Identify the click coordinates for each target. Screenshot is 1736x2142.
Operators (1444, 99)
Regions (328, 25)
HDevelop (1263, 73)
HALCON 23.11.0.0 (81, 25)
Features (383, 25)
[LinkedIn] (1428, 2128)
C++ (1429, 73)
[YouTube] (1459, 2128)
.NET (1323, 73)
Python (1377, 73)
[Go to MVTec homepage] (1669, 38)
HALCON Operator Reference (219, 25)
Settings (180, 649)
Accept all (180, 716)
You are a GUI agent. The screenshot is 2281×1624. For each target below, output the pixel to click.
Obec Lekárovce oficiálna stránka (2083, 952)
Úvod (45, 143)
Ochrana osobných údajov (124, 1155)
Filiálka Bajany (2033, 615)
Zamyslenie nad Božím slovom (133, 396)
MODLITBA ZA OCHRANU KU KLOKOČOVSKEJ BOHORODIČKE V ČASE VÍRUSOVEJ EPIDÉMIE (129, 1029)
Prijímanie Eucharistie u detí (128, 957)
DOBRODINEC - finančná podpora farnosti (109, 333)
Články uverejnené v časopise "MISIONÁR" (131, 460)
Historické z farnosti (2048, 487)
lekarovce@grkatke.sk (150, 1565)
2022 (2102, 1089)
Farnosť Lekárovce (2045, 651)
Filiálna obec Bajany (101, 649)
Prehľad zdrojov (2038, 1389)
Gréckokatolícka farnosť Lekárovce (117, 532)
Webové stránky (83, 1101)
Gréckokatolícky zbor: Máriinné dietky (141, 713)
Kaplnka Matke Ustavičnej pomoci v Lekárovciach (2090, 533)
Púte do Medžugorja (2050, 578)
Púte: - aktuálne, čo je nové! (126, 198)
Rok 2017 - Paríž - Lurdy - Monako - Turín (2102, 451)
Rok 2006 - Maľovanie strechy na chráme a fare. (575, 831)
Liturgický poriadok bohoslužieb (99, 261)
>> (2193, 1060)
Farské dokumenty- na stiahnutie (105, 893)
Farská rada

··········

● **Aim of the task**: Would you transcribe exactly the lines from the one containing "Farnosť Lekárovce (2045, 651)" to the end of the material, and leave out the rest?

● **Final answer**:
Farnosť Lekárovce (2045, 651)
Filiálna obec Bajany (101, 649)
Prehľad zdrojov (2038, 1389)
Gréckokatolícka farnosť Lekárovce (117, 532)
Webové stránky (83, 1101)
Gréckokatolícky zbor: Máriinné dietky (141, 713)
Kaplnka Matke Ustavičnej pomoci v Lekárovciach (2090, 533)
Púte do Medžugorja (2050, 578)
Púte: - aktuálne, čo je nové! (126, 198)
Rok 2017 - Paríž - Lurdy - Monako - Turín (2102, 451)
Rok 2006 - Maľovanie strechy na chráme a fare. (575, 831)
Liturgický poriadok bohoslužieb (99, 261)
>> (2193, 1060)
Farské dokumenty- na stiahnutie (105, 893)
Farská rada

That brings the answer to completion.